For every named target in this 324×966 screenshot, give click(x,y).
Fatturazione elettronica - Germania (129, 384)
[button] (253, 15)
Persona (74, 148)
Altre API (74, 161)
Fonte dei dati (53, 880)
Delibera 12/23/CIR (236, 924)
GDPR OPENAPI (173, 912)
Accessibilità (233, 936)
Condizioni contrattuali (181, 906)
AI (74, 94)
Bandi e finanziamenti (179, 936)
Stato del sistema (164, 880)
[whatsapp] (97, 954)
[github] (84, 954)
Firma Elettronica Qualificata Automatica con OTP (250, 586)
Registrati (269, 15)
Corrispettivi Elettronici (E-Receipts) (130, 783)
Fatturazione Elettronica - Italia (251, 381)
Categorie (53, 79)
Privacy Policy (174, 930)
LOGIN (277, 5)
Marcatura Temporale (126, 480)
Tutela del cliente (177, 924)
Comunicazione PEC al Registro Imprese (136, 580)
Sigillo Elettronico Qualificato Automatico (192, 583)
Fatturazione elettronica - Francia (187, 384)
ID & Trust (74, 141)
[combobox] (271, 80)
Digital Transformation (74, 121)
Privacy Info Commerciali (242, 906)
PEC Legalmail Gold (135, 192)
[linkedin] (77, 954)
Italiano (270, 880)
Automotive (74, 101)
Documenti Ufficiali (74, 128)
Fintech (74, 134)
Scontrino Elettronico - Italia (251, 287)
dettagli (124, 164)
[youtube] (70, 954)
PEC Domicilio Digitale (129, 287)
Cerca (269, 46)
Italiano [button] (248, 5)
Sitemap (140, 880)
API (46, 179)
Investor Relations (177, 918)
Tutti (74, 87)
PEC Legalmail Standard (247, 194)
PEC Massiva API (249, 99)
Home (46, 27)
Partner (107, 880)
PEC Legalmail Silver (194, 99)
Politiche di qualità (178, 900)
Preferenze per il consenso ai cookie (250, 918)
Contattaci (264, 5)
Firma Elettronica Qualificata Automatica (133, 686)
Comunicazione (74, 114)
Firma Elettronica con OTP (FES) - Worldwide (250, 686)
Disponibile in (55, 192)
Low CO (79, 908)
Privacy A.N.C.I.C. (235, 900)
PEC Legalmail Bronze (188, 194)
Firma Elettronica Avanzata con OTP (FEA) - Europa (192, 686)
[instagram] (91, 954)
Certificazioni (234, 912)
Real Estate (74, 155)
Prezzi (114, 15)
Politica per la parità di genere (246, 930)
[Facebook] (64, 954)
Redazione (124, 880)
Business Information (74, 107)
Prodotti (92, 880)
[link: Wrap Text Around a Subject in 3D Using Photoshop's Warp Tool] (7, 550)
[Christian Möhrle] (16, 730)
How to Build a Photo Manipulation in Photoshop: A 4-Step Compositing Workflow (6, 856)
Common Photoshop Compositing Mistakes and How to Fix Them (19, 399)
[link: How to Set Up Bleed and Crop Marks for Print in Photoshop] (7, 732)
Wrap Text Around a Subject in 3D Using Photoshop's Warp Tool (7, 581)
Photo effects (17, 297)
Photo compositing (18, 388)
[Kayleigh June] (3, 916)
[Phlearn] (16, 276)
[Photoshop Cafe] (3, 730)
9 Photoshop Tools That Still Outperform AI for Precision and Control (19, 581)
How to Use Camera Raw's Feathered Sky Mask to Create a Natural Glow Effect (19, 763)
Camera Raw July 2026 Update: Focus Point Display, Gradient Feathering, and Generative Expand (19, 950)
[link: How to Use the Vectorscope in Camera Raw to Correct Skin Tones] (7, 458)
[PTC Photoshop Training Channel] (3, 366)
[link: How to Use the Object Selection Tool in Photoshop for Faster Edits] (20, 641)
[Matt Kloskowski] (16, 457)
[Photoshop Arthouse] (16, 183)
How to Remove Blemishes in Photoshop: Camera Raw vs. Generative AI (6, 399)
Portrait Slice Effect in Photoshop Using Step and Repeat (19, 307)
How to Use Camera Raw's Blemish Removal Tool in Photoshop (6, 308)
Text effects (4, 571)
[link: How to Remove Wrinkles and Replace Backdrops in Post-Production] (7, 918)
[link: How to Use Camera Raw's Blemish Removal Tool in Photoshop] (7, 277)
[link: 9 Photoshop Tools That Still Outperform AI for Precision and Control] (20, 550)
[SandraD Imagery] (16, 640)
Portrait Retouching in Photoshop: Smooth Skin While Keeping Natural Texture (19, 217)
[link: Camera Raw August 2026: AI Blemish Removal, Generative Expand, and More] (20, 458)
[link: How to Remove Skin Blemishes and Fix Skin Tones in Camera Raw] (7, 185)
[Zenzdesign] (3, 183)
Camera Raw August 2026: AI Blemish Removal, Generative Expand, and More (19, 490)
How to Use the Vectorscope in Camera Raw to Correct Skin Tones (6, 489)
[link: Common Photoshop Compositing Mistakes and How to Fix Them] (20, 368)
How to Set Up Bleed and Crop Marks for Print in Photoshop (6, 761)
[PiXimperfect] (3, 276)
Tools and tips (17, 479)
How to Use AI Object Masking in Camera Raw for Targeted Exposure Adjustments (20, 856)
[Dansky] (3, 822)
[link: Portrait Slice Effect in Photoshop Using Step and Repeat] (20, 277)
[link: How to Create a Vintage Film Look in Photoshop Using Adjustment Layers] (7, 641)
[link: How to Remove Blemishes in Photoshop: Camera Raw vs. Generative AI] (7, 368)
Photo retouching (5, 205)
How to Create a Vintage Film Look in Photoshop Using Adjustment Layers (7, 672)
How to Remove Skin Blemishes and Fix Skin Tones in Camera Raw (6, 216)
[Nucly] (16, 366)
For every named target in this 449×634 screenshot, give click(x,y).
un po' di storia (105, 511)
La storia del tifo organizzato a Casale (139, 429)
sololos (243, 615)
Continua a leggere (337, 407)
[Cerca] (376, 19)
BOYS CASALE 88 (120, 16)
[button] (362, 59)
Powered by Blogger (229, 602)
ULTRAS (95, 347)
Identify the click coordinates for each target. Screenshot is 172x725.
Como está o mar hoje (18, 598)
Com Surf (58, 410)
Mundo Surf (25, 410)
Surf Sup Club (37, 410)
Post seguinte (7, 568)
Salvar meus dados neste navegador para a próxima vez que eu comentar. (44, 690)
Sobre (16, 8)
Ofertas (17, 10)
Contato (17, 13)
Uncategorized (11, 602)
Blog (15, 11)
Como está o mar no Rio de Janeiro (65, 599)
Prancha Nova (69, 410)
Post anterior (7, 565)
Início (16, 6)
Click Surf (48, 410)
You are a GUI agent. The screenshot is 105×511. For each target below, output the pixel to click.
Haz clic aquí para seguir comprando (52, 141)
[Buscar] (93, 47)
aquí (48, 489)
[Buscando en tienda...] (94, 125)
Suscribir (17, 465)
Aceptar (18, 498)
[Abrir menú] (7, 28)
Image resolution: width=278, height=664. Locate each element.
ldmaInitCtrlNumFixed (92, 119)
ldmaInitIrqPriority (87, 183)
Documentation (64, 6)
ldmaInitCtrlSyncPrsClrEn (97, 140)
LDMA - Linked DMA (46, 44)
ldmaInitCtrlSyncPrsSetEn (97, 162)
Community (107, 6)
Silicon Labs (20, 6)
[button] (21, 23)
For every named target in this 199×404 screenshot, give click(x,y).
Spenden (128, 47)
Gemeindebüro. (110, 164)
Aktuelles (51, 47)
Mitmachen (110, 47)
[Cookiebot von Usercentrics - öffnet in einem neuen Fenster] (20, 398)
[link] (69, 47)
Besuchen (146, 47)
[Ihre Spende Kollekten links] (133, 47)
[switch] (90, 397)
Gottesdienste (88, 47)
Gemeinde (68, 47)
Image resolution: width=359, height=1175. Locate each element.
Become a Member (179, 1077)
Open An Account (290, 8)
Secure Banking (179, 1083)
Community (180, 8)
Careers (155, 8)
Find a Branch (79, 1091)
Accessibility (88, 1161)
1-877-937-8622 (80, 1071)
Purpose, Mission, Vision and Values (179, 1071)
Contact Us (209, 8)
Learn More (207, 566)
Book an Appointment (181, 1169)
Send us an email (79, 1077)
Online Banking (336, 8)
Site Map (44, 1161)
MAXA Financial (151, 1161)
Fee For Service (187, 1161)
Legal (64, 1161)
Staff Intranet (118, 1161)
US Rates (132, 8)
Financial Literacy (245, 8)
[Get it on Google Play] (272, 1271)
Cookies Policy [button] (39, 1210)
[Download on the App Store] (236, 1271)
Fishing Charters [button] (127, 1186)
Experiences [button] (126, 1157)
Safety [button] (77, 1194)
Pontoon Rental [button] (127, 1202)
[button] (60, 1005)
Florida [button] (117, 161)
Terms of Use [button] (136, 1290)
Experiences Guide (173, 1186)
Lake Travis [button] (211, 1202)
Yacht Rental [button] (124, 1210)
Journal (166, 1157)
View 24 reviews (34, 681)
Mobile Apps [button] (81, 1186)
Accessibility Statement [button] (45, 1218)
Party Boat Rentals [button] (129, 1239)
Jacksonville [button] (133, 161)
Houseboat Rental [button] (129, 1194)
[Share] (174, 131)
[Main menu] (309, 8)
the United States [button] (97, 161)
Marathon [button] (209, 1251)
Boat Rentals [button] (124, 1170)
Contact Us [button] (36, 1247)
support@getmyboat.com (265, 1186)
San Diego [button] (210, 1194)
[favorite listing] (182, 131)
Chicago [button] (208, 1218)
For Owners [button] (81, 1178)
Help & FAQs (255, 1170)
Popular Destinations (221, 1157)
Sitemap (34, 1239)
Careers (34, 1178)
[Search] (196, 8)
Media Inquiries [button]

────────

◆ EXERCISE TASK ◆
Scale part of the listing, beginning at the line that has "Continua a leggere (337, 407)" and stopping after the line that has "ldmaInitIrqPriority (87, 183)". Write out every line in that span, including those without coordinates, with each answer coordinate multiplied by 0.7 and rounded to a whole number (halves round up), and leave all other numbers as they are.

◆ TASK RESULT ◆
Continua a leggere (236, 285)
[Cerca] (263, 13)
BOYS CASALE 88 (84, 11)
[button] (253, 41)
Powered by Blogger (160, 421)
ULTRAS (67, 243)
Identify the click coordinates for each target. Screenshot is 172x725.
Como está o mar hoje (13, 419)
Com Surf (41, 287)
Mundo Surf (18, 287)
Surf Sup Club (26, 287)
Post seguinte (5, 398)
Salvar meus dados neste navegador para a próxima vez que eu comentar. (31, 483)
Sobre (11, 6)
Ofertas (12, 7)
Contato (12, 9)
Uncategorized (8, 421)
Blog (11, 8)
Como está o mar no Rio de Janeiro (46, 419)
Prancha Nova (48, 287)
Post anterior (5, 396)
Início (11, 4)
Click Surf (34, 287)
You are a GUI agent. The screenshot is 105×511. For each target below, output the pixel to click.
Haz clic aquí para seguir comprando (36, 99)
[Buscar] (65, 33)
aquí (34, 342)
[Buscando en tienda...] (66, 88)
Suscribir (12, 326)
Aceptar (13, 349)
[Abrir menú] (5, 20)
Image resolution: width=278, height=664. Locate each element.
ldmaInitCtrlNumFixed (64, 83)
ldmaInitIrqPriority (61, 128)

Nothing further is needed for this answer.